» Given data
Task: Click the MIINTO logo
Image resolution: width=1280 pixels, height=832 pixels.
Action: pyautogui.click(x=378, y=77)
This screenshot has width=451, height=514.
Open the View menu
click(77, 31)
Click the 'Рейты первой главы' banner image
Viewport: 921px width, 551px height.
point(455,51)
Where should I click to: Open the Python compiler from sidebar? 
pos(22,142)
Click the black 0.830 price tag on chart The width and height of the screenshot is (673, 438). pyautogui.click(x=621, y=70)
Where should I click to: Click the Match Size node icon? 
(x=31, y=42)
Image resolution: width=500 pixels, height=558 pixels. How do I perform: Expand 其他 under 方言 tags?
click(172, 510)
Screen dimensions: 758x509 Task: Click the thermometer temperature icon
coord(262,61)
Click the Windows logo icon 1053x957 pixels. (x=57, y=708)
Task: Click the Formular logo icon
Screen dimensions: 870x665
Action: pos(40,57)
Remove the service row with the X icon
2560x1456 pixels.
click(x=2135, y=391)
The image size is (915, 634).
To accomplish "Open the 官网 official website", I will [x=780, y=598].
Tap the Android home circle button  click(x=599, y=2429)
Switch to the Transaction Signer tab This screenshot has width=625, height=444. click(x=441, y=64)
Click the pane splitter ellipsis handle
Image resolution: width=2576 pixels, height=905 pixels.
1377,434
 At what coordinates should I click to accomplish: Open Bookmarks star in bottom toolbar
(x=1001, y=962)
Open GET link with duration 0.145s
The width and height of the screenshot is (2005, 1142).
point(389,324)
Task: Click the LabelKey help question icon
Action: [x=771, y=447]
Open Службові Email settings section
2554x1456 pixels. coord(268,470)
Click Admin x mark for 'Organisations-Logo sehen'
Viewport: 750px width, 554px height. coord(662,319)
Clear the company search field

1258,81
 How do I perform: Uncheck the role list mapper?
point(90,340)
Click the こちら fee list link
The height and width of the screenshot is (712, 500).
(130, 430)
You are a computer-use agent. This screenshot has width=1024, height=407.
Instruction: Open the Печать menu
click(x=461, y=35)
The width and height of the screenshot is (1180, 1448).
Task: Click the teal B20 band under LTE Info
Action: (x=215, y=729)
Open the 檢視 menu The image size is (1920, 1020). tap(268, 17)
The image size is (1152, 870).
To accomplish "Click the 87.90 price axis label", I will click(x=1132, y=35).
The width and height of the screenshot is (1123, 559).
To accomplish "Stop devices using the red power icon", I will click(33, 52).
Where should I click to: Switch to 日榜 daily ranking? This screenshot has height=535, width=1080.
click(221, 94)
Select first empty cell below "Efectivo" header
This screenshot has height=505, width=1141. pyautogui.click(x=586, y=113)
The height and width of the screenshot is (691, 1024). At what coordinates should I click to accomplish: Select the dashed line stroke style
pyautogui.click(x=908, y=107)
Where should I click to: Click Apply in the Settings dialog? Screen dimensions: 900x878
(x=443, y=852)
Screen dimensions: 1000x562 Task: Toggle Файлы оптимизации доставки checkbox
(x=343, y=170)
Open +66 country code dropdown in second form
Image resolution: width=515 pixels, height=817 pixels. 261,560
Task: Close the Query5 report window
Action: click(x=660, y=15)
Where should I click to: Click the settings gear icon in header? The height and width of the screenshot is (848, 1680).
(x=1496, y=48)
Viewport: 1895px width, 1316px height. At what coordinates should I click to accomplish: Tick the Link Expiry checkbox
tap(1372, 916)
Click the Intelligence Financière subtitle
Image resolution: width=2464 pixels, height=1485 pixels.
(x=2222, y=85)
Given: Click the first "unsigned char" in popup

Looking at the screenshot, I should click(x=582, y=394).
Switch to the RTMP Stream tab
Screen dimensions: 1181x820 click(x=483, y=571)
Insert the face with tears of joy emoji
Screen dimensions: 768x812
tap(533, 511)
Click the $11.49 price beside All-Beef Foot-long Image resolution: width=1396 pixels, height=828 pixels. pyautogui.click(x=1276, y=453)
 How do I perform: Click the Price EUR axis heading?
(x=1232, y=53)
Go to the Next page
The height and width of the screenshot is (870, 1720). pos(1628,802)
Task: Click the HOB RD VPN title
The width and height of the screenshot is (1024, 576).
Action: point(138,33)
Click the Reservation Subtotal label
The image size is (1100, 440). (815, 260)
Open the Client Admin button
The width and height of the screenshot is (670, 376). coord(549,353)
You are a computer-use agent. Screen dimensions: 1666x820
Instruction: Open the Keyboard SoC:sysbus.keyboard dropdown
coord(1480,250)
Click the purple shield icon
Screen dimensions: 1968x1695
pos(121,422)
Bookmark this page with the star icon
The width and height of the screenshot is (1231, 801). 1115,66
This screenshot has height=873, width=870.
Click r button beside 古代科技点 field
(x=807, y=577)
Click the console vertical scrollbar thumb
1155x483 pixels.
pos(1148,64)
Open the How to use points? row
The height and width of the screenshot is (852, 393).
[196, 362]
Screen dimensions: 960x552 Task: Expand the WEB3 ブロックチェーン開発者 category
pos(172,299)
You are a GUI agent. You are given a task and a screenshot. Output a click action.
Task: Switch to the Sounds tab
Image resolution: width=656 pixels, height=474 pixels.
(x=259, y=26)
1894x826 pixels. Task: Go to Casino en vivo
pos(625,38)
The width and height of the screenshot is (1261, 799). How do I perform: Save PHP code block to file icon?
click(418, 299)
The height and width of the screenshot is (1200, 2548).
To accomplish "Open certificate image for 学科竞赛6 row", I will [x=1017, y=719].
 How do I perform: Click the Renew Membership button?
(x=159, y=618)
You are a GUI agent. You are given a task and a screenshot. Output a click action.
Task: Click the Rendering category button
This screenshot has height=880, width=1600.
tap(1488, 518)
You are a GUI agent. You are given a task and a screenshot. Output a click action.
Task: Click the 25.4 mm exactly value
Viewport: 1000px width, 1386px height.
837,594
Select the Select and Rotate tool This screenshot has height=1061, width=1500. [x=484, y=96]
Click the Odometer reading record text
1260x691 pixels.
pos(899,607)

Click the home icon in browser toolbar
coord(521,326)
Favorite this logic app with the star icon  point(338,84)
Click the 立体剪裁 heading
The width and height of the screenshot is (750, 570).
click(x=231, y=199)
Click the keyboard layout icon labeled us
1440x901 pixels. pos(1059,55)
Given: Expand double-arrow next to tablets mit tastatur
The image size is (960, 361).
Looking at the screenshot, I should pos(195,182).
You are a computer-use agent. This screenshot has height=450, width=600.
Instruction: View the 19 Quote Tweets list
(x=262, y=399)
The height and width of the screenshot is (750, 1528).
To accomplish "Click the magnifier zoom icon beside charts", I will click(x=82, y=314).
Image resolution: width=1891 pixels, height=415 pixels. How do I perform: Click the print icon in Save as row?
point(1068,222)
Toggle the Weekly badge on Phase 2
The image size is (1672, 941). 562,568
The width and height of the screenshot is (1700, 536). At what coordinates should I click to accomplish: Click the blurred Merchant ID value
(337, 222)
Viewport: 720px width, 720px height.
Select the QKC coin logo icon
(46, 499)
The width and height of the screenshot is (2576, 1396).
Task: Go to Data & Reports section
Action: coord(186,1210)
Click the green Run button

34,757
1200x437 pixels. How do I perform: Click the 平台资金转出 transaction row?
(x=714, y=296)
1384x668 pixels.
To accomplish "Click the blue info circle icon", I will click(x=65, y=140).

» Written exercise
Arrange every line of the listing above as a JSON list of strings, one string per line, with blank lines omitted.

» Output for this exercise
[
  "Task: Click the MIINTO logo",
  "Image resolution: width=1280 pixels, height=832 pixels.",
  "Action: pyautogui.click(x=378, y=77)",
  "This screenshot has width=451, height=514.",
  "Open the View menu",
  "click(77, 31)",
  "Click the 'Рейты первой главы' banner image",
  "Viewport: 921px width, 551px height.",
  "point(455,51)",
  "Where should I click to: Open the Python compiler from sidebar? ",
  "pos(22,142)",
  "Click the black 0.830 price tag on chart The width and height of the screenshot is (673, 438). pyautogui.click(x=621, y=70)",
  "Where should I click to: Click the Match Size node icon? ",
  "(x=31, y=42)",
  "Image resolution: width=500 pixels, height=558 pixels. How do I perform: Expand 其他 under 方言 tags?",
  "click(172, 510)",
  "Screen dimensions: 758x509 Task: Click the thermometer temperature icon",
  "coord(262,61)",
  "Click the Windows logo icon 1053x957 pixels. (x=57, y=708)",
  "Task: Click the Formular logo icon",
  "Screen dimensions: 870x665",
  "Action: pos(40,57)",
  "Remove the service row with the X icon",
  "2560x1456 pixels.",
  "click(x=2135, y=391)",
  "The image size is (915, 634).",
  "To accomplish \"Open the 官网 official website\", I will [x=780, y=598].",
  "Tap the Android home circle button  click(x=599, y=2429)",
  "Switch to the Transaction Signer tab This screenshot has width=625, height=444. click(x=441, y=64)",
  "Click the pane splitter ellipsis handle",
  "Image resolution: width=2576 pixels, height=905 pixels.",
  "1377,434",
  " At what coordinates should I click to accomplish: Open Bookmarks star in bottom toolbar",
  "(x=1001, y=962)",
  "Open GET link with duration 0.145s",
  "The width and height of the screenshot is (2005, 1142).",
  "point(389,324)",
  "Task: Click the LabelKey help question icon",
  "Action: [x=771, y=447]",
  "Open Службові Email settings section",
  "2554x1456 pixels. coord(268,470)",
  "Click Admin x mark for 'Organisations-Logo sehen'",
  "Viewport: 750px width, 554px height. coord(662,319)",
  "Clear the company search field",
  "1258,81",
  " How do I perform: Uncheck the role list mapper?",
  "point(90,340)",
  "Click the こちら fee list link",
  "The height and width of the screenshot is (712, 500).",
  "(130, 430)",
  "You are a computer-use agent. This screenshot has width=1024, height=407.",
  "Instruction: Open the Печать menu",
  "click(x=461, y=35)",
  "The width and height of the screenshot is (1180, 1448).",
  "Task: Click the teal B20 band under LTE Info",
  "Action: (x=215, y=729)",
  "Open the 檢視 menu The image size is (1920, 1020). tap(268, 17)",
  "The image size is (1152, 870).",
  "To accomplish \"Click the 87.90 price axis label\", I will click(x=1132, y=35).",
  "The width and height of the screenshot is (1123, 559).",
  "To accomplish \"Stop devices using the red power icon\", I will click(33, 52).",
  "Where should I click to: Switch to 日榜 daily ranking? This screenshot has height=535, width=1080.",
  "click(221, 94)",
  "Select first empty cell below \"Efectivo\" header",
  "This screenshot has height=505, width=1141. pyautogui.click(x=586, y=113)",
  "The height and width of the screenshot is (691, 1024). At what coordinates should I click to accomplish: Select the dashed line stroke style",
  "pyautogui.click(x=908, y=107)",
  "Where should I click to: Click Apply in the Settings dialog? Screen dimensions: 900x878",
  "(x=443, y=852)",
  "Screen dimensions: 1000x562 Task: Toggle Файлы оптимизации доставки checkbox",
  "(x=343, y=170)",
  "Open +66 country code dropdown in second form",
  "Image resolution: width=515 pixels, height=817 pixels. 261,560",
  "Task: Close the Query5 report window",
  "Action: click(x=660, y=15)",
  "Where should I click to: Click the settings gear icon in header? The height and width of the screenshot is (848, 1680).",
  "(x=1496, y=48)",
  "Viewport: 1895px width, 1316px height. At what coordinates should I click to accomplish: Tick the Link Expiry checkbox",
  "tap(1372, 916)",
  "Click the Intelligence Financière subtitle",
  "Image resolution: width=2464 pixels, height=1485 pixels.",
  "(x=2222, y=85)",
  "Given: Click the first \"unsigned char\" in popup",
  "Looking at the screenshot, I should click(x=582, y=394).",
  "Switch to the RTMP Stream tab",
  "Screen dimensions: 1181x820 click(x=483, y=571)",
  "Insert the face with tears of joy emoji",
  "Screen dimensions: 768x812",
  "tap(533, 511)",
  "Click the $11.49 price beside All-Beef Foot-long Image resolution: width=1396 pixels, height=828 pixels. pyautogui.click(x=1276, y=453)",
  " How do I perform: Click the Price EUR axis heading?",
  "(x=1232, y=53)",
  "Go to the Next page",
  "The height and width of the screenshot is (870, 1720). pos(1628,802)",
  "Task: Click the HOB RD VPN title",
  "The width and height of the screenshot is (1024, 576).",
  "Action: point(138,33)",
  "Click the Reservation Subtotal label",
  "The image size is (1100, 440). (815, 260)",
  "Open the Client Admin button",
  "The width and height of the screenshot is (670, 376). coord(549,353)",
  "You are a computer-use agent. Screen dimensions: 1666x820",
  "Instruction: Open the Keyboard SoC:sysbus.keyboard dropdown",
  "coord(1480,250)",
  "Click the purple shield icon",
  "Screen dimensions: 1968x1695",
  "pos(121,422)",
  "Bookmark this page with the star icon",
  "The width and height of the screenshot is (1231, 801). 1115,66",
  "This screenshot has height=873, width=870.",
  "Click r button beside 古代科技点 field",
  "(x=807, y=577)",
  "Click the console vertical scrollbar thumb",
  "1155x483 pixels.",
  "pos(1148,64)",
  "Open the How to use points? row",
  "The height and width of the screenshot is (852, 393).",
  "[196, 362]",
  "Screen dimensions: 960x552 Task: Expand the WEB3 ブロックチェーン開発者 category",
  "pos(172,299)",
  "You are a GUI agent. You are given a task and a screenshot. Output a click action.",
  "Task: Switch to the Sounds tab",
  "Image resolution: width=656 pixels, height=474 pixels.",
  "(x=259, y=26)",
  "1894x826 pixels. Task: Go to Casino en vivo",
  "pos(625,38)",
  "The width and height of the screenshot is (1261, 799). How do I perform: Save PHP code block to file icon?",
  "click(418, 299)",
  "The height and width of the screenshot is (1200, 2548).",
  "To accomplish \"Open certificate image for 学科竞赛6 row\", I will [x=1017, y=719].",
  " How do I perform: Click the Renew Membership button?",
  "(x=159, y=618)",
  "You are a GUI agent. You are given a task and a screenshot. Output a click action.",
  "Task: Click the Rendering category button",
  "This screenshot has height=880, width=1600.",
  "tap(1488, 518)",
  "You are a GUI agent. You are given a task and a screenshot. Output a click action.",
  "Task: Click the 25.4 mm exactly value",
  "Viewport: 1000px width, 1386px height.",
  "837,594",
  "Select the Select and Rotate tool This screenshot has height=1061, width=1500. [x=484, y=96]",
  "Click the Odometer reading record text",
  "1260x691 pixels.",
  "pos(899,607)",
  "Click the home icon in browser toolbar",
  "coord(521,326)",
  "Favorite this logic app with the star icon  point(338,84)",
  "Click the 立体剪裁 heading",
  "The width and height of the screenshot is (750, 570).",
  "click(x=231, y=199)",
  "Click the keyboard layout icon labeled us",
  "1440x901 pixels. pos(1059,55)",
  "Given: Expand double-arrow next to tablets mit tastatur",
  "The image size is (960, 361).",
  "Looking at the screenshot, I should pos(195,182).",
  "You are a computer-use agent. This screenshot has height=450, width=600.",
  "Instruction: View the 19 Quote Tweets list",
  "(x=262, y=399)",
  "The height and width of the screenshot is (750, 1528).",
  "To accomplish \"Click the magnifier zoom icon beside charts\", I will click(x=82, y=314).",
  "Image resolution: width=1891 pixels, height=415 pixels. How do I perform: Click the print icon in Save as row?",
  "point(1068,222)",
  "Toggle the Weekly badge on Phase 2",
  "The image size is (1672, 941). 562,568",
  "The width and height of the screenshot is (1700, 536). At what coordinates should I click to accomplish: Click the blurred Merchant ID value",
  "(337, 222)",
  "Viewport: 720px width, 720px height.",
  "Select the QKC coin logo icon",
  "(46, 499)",
  "The width and height of the screenshot is (2576, 1396).",
  "Task: Go to Data & Reports section",
  "Action: coord(186,1210)",
  "Click the green Run button",
  "34,757",
  "1200x437 pixels. How do I perform: Click the 平台资金转出 transaction row?",
  "(x=714, y=296)",
  "1384x668 pixels.",
  "To accomplish \"Click the blue info circle icon\", I will click(x=65, y=140)."
]